Elusive Images: Beyond Coarse Analysis for Fine-grained Recognition

Winter Conference on Applications of Computer Vision (WACV) 2024

Connor AndersonRyan Farrell
Brigham Young University

Abstract

While the community has seen many advances in recent years to address the challenging problem of Finegrained Visual Categorization (FGVC), progress seems to be slowing—new state-of-the-art methods often distinguish themselves by improving top-1 accuracy by mere tenths of a percent. However, across all of the now-standard FGVC datasets, there remain sizeable portions of the test data that none of the current state-of-the-art (SOTA) models can successfully predict. This paper provides a framework for identifying and studying the errors that current methods make across diverse fine-grained datasets. Three models of difficulty—Prediction Overlap, Prediction Rank and Pairwise Class Confusion—are employed to highlight the most challenging sets of images and classes. Extensive experiments apply a range of standard and SOTA methods, evaluating them on multiple FGVC domains and datasets.

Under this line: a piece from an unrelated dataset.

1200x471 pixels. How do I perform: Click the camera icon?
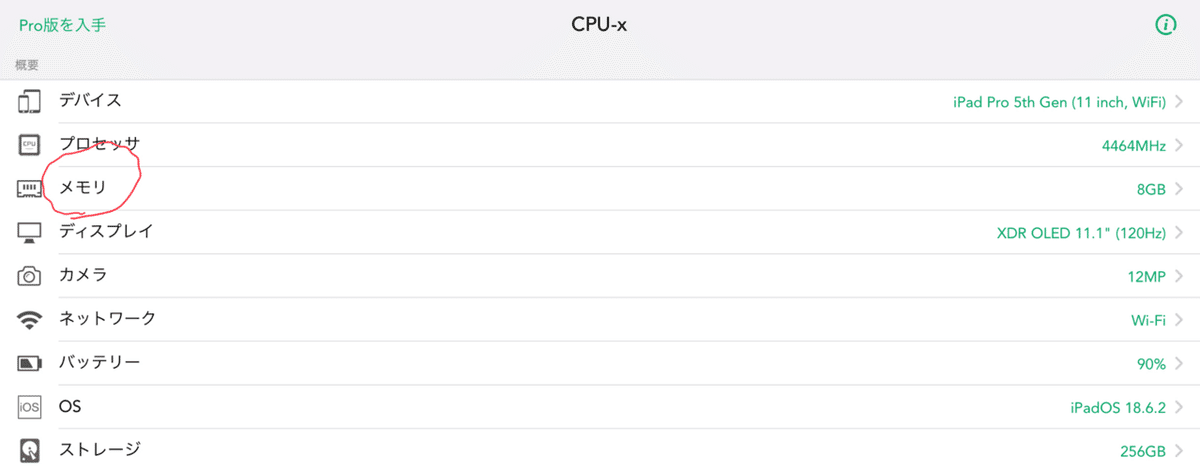[30, 275]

Insights acquired from coupling these difficulty paradigms with the careful analysis of experimental results suggest crucial areas for future FGVC research, focusing critically on the set of elusive images that none of the current models can correctly classify.


Main Contributions


Method

We propose three methods for analyzing image and class difficulty: prediction overlap, prediction rank, and pairwise class confusion. We use these methods to analyze difficulty in FGVC datasets.

Illusration of prediction overlap (left) and prediction rank (right).
Illustration of pairwise class confusion.

iCub Dataset

We propose the iCub dataset as an additional large-scale source of validation images for testing models trained to recognize birds from the 200 species found in CUB-200. iCub images are sourced from iNaturalist, and have a different visual distribution. This allows us to test CUB models on a more difficult set of data to see how they generalize.

iCub sample images
A random sampling of images from the proposed iCub dataset.
One way iCub differs from CUB is in the spatial distribution of the birds with respect to the image; in particular, iCub contains many birds that are small (occupy a small area of the image).

Results

For our analysis, we train five models (using different random seeds) for each of the model types. Accuracy of these models is shown below. We find that the models tend to underperform the results reported in their respective papers when they are reimplemented in a standardized context. We found that WS-DAN performed particularly well, despite being an older approach.

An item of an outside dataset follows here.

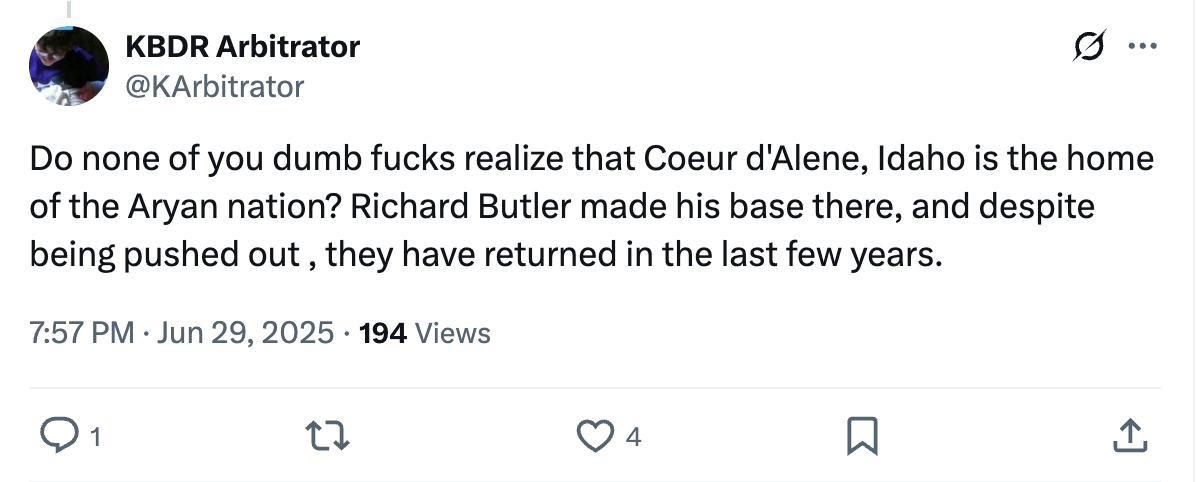
Task: Click the word Views beside 194
Action: 452,332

Validation accuracy on 6 datasets using 6 different models with 5 trials each.

We also show results of applying our proposed difficulty analysis methods: prediction overlap, prediction rank, and similar class confusion.

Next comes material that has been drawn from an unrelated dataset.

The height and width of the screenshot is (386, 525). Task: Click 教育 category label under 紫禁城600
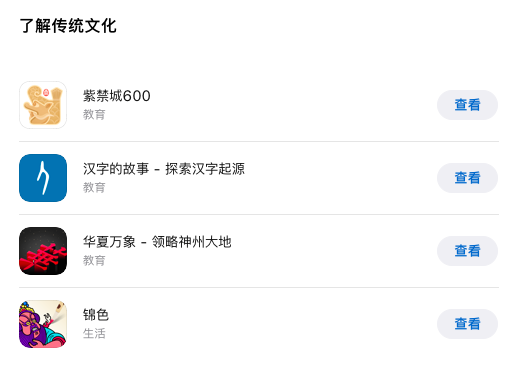tap(94, 114)
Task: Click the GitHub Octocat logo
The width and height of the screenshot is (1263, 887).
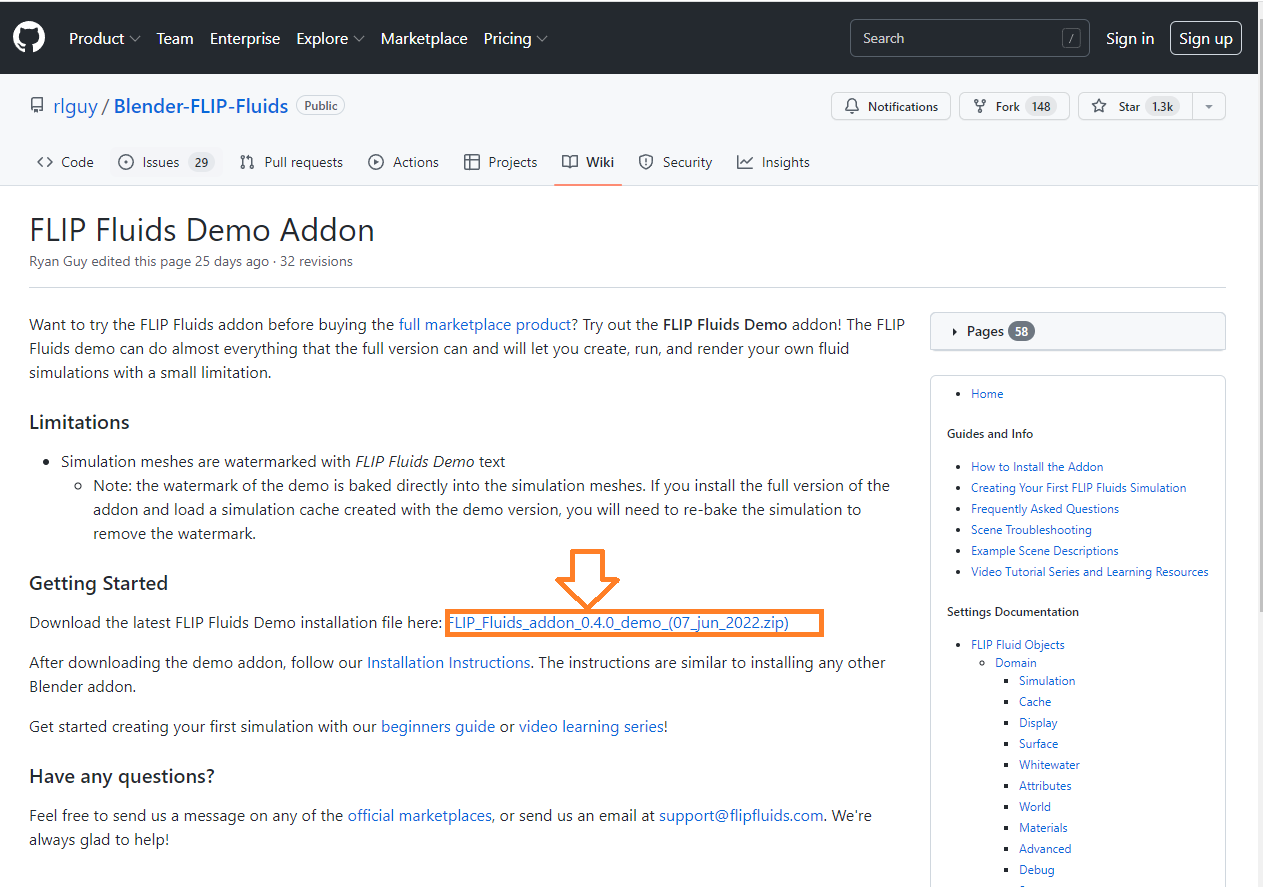Action: [29, 38]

Prediction overlap measured on each dataset, using 30 predictions for each image. We show the percentage of images in each overlap group, with perfect overlap (no incorrect predictions) on the left and zero overlap (no correct predictions) on the right. In all datasets, we see a large percentage of the images are always predicted correctly, but there is also a significant portion of the images that are never predicted correctly, and many that are rarely predicted correctly.
A comparison between the prediction rank for each image and the average prediction rank for images in the same class. This shows a similar pattern as prediction overlap; on average, the rank is low (the correct class is one of the highest predictions), but there are specific images that have much higher rank.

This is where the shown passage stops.